– Значит, у меня еще есть четыре попытки, – весело ответил Эдгар. – Без груза не оступлюсь. Учитель доходил до самой реки, и я дойду. Жаль, в той речке купаться нельзя.
– До реки никто не доходил, кроме самих мертвых, – строго сказал Валек.
– Тогда откуда мы знаем, что там есть река? – резонно заметил Эдгар.
– Мне однажды говорили… – Валек вздохнул и не стал уточнять, кто именно говорил, – если поймать пеплоеда и содрать с него шкуру, то можно безбоязненно шагать по горячему пеплу. Только обувка эта на один раз. С собой ее на эту сторону не унесешь.
– Его зовут Толстый Карл…
– Кого?
– Пеплоеда, который встречает меня на той стороне. Питаются они не пеплом, а снами. Я даже не знаю, могут ли они ходить по пеплу или просто сидят на мелких камнях, не отличимых от серого праха вокруг. Вот уж не думал, что ты присоветуешь сдирать с друзей шкуру.
– Да я просто так, к слову… – смутился Валек. – Этот Толстый Карл, он тебе помогает?
– Делает вид, что помогает. Во всяком случае, кричит громко. От крика иногда бывает толк, души пугает, назад гонит.
– Госпожа, я сказал, нельзя… этот стол весь для господ, – послышался растерянный голос хозяйского сына.
– Там же есть место, что за дела! И от дороги далеко, не пылит, и в тени под деревом. Да отстань ты! – раздался капризный и в то же время приятный женский голос.
Валек и Эдгар как по команде обернулись. К их столу твердой походкой направлялась молодая шикарно одетая дама. Судя по островерхому головному убору, украшенному легкой вуалью – замужняя, лет двадцати, не более, напудренная и нарумяненная, даже запах фасолевой похлебки не мог перебить аромат розового масла, идущий от дерзкой госпожи. Сын кабатчика напрасно пытался задержать красотку – она шествовала прямиком к столу Эдгара. Шелковая ткань на ее коленях трепетала при каждом шаге. За госпожой семенил маленький паж, разряженный в какие-то пестрые немыслимые тряпки, с огромным страусовым пером на берете. Паж нес шелковую подушку госпожи с золотыми кистями и, чтобы не отстать, то и дело сбивался на бег. Впрочем, стоило приглядеться, как становилось ясно, что никакой это не ребенок, а карлик на маленьких ножках с непропорционально большой головой взрослого человека. Служанка, широкоплечая и дородная тетка в скучном коричневом платье и белом крестьянском чепце, шагала вразвалку следом, держа в руках нелепое опахало со страусовыми перьями. Вся группа создавала впечатление нелепое, комичное, и у Валека невольно губы расползлись в улыбке.

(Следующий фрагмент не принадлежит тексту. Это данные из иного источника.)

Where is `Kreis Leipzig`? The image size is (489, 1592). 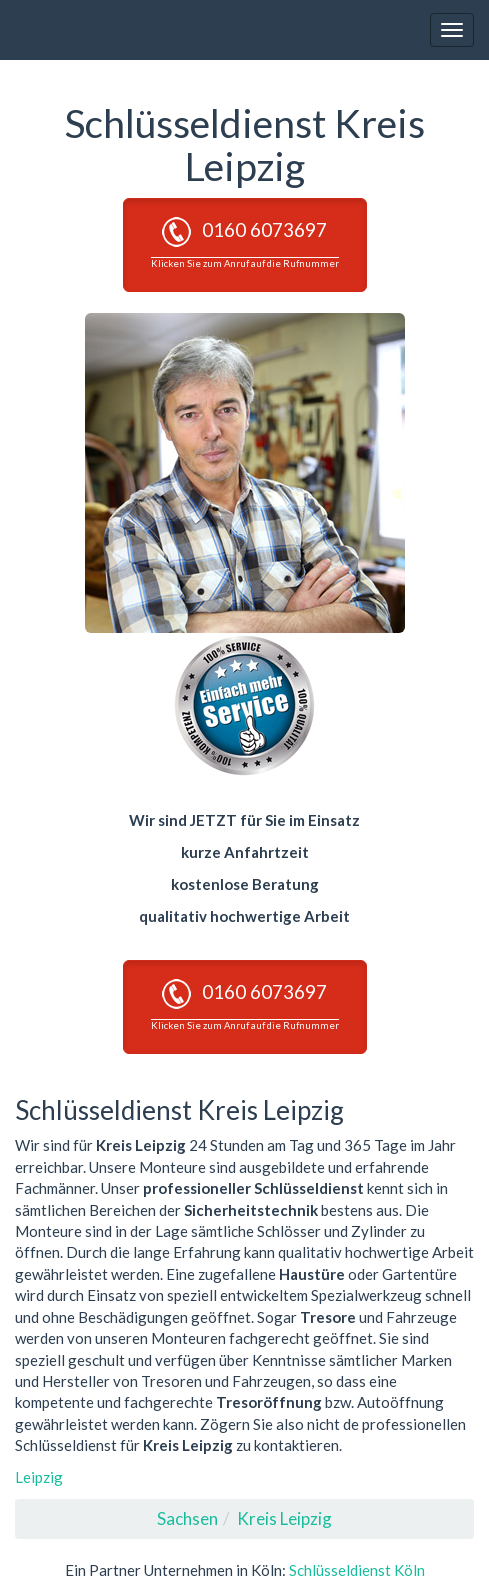 Kreis Leipzig is located at coordinates (284, 1518).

– Вы же не будете жадничать и уступите мне половину скамьи? – спросила женщина, останавливаясь возле Эдгара.
Паж протянул госпоже лазоревую шелковую подушку.
Обычный парень непременно сказал бы «садитесь, госпожа» и еще бы встал или хотя бы подвинулся. Валек, к примеру, тут же вскочил.
Но Эдгар не сказал ни слова. Он нырнул в иномирье. Спрятался за дверью с бронзовой ручкой, мысленно ухватил красивую руку дамы в тонкой перчатке и рванул на себя. На миг. Потому что душа тут же вырвалась и исчезла. Но за этот миг Эдгар успел разглядеть змеиную голову и двуострое жало.
– Смерть! – заорал Эдгар и скатился со скамьи.
В то же мгновение женщина левой рукой выхватила из подушки кинжал и нанесла удар, короткий и точный, без замаха. Клинок должен был войти Эдгару справа в печень – смерть обещала быть не мгновенной, но мучительной. Да, кинжал должен был войти в плоть, но не вошел. Удар пришелся в воздух. Эдгар попытался схватить руку женщины, по инерции ушедшую вперед, но не сумел. Правой она ударила его кулаком в лицо и вновь попыталась вонзить кинжал, но в этот раз ей помешали. Человек в черном камзоле, возникший неведомо откуда, перехватил руку красотки и мгновенно вывернул кисть. Тогда ударить попытался паж – подушка для сиденья, как подушечка для иголок умелой мастерицы, была набита колющими предметами на любой вкус. Но чтобы добраться до Эдгара, пажу надо было обежать свою госпожу и человека в черном, и на это время ему не хватило: подвели короткие ножки. Подоспевший тем временем хозяин таверны попросту оглушил карлика ударом палки. Настал черед служанки показать, на что она способна. Толстуха легко вытянула из ручки опахала отличный клинок правой рукой, а левой рванула подол и, как плащом, обмотала кисть левой руки.